I had a chance to talk to Celia Jones when she was in Toronto a few weeks ago.

Celia is a marketing director, and a really brilliant one at that.

I remarked, sometime between my second and third crantini, about the precariousness of the professional Web 2.0 -ness. Specifically, I quoted something I had heard just the previous week at eMetrics Toronto – “Once you post something on your blog, it’s out there forever”.

If you’re reading that quote as though it’s a good thing — good for you. That was opposite of what a speaker at eMetrics was saying.

I explained to Celia that the risk of even starting a personal blog, on a specific topic, can be fairly significant. Even if it’s not branded with the company you keep – the WAA or your employer, there is certainly an element of ‘professional splatter risk’. I went onto argue that so many don’t blog – don’t participate, for that explicit reason. The fear, or the insecurity, of sounding like an idiot.

Many say they don’t have time. I believe half of them.

We get pieces like his one:

The End of Scientific Theory

And, while I applaud Chris Anderson for having the courage to do what most tongue wavers won’t, I have to admit, this wasn’t exactly the best prognostication. The opposite of his thesis is the case in the face of huge amounts of data. It’s when you have a deluge of data that you really need the Scientific Method.

On balance though, nobody is going to really remember Chris Anderson for the post. They’ll end up remembering him for something great that he does. Unless it’s a real catastrophic failure, like an Enron or something, nobody really remembers. His article got a whole bunch of people talking, and it actually re-affirmed the importance of the Scientific Method for so many people. A lot of good stuff came out of Chris Anderson’s post.

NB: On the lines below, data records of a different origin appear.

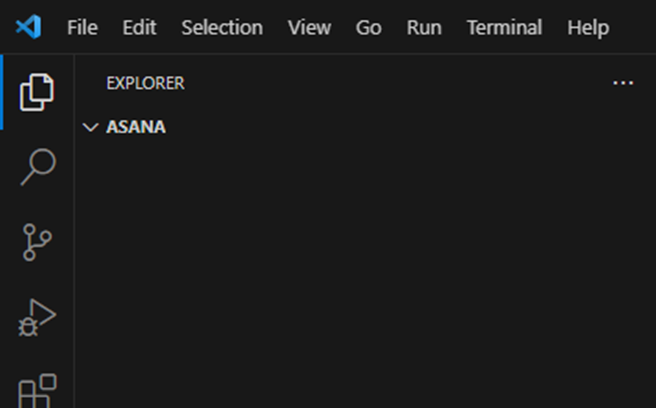656x408 pixels.
Task: Click the EXPLORER panel title
Action: point(145,83)
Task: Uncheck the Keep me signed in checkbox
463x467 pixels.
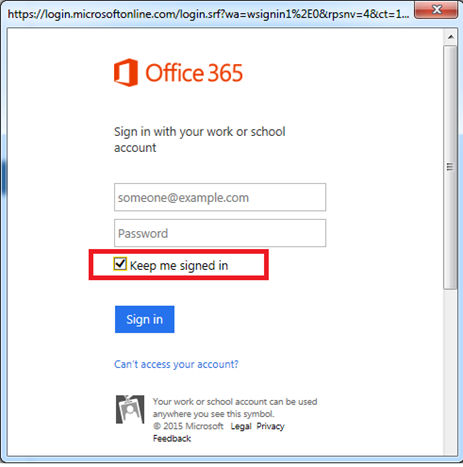Action: [120, 264]
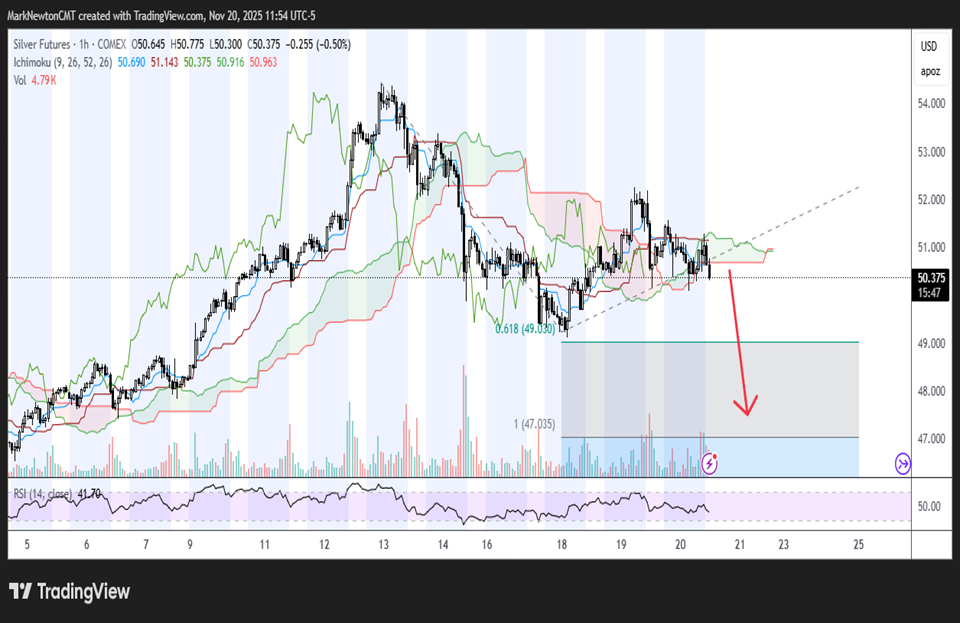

And so, that’s how I ultimately made my decision to really start blogging on the subject that I have a real passion for. I decided that the downside risk of saying something incredibly stupid is far exceeded by the upside benefit of sharing an idea, a discipline, a method, or an argument with the community, and people who might not even be in your community. The benefits of having many people, coming together and talking about something, anything, is far superior than the risk of becoming totally silo’d off.

I will say however, that I learn all the time, and I have intention of ever stopping. This means that some of the views I previously stated in my blog will have changed over the years. There’s that temporal risk, but in the final analysis, I think it all comes out in the wash.

Thanks Celia, let’s consider the risk managed.